WHAT YOU ARE ASKED TO DO:
Give the lines below again exactly, starting with the line that holds "Viewport: 747px width, 426px height." and going on through the line that holds "Task: Collapse Ticket".

DATA SUPPLIED:
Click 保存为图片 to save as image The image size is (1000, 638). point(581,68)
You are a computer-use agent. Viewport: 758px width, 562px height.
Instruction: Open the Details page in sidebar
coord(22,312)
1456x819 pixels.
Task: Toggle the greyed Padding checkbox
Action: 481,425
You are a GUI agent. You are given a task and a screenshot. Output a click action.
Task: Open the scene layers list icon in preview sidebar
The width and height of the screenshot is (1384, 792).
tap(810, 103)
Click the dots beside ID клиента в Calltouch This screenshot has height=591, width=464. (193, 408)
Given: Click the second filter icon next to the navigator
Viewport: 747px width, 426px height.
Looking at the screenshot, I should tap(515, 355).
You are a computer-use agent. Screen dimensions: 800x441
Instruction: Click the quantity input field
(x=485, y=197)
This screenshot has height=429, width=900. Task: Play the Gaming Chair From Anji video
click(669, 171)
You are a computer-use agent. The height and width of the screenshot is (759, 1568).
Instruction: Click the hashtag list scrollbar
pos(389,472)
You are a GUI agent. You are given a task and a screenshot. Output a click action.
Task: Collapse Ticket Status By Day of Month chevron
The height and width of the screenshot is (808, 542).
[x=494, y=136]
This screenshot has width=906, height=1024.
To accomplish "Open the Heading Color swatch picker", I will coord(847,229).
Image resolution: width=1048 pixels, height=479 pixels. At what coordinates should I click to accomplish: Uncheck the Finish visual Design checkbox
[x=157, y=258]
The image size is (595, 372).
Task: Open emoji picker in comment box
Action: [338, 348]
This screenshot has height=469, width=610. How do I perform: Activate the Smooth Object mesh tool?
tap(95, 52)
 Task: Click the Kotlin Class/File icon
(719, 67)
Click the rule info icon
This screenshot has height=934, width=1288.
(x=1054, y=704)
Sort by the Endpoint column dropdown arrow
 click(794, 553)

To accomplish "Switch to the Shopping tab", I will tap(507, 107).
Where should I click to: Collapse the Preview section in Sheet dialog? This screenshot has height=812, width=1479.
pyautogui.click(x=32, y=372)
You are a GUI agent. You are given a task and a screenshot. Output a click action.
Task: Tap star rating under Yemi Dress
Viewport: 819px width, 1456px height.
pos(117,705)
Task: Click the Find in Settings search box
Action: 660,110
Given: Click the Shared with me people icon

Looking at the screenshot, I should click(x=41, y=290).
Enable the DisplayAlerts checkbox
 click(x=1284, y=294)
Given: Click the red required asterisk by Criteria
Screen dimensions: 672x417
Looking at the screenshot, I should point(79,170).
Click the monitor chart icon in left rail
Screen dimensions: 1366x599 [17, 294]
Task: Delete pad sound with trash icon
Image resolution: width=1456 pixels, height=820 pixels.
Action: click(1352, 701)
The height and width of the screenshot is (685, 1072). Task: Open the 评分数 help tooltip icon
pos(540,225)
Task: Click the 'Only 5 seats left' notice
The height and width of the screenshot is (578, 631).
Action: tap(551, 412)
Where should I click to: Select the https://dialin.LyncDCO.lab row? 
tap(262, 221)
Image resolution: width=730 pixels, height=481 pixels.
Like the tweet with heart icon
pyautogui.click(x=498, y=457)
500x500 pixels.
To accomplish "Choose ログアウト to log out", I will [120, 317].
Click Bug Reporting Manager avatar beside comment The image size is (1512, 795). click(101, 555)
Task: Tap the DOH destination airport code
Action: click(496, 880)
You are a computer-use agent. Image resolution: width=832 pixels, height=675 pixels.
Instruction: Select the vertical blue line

TASK OUTPUT:
Viewport: 747px width, 426px height.
Looking at the screenshot, I should tap(515, 355).
You are a computer-use agent. Screen dimensions: 800x441
Instruction: Click the quantity input field
(x=485, y=197)
This screenshot has height=429, width=900. Task: Play the Gaming Chair From Anji video
click(669, 171)
You are a computer-use agent. The height and width of the screenshot is (759, 1568).
Instruction: Click the hashtag list scrollbar
pos(389,472)
You are a GUI agent. You are given a task and a screenshot. Output a click action.
Task: Collapse Ticket Status By Day of Month chevron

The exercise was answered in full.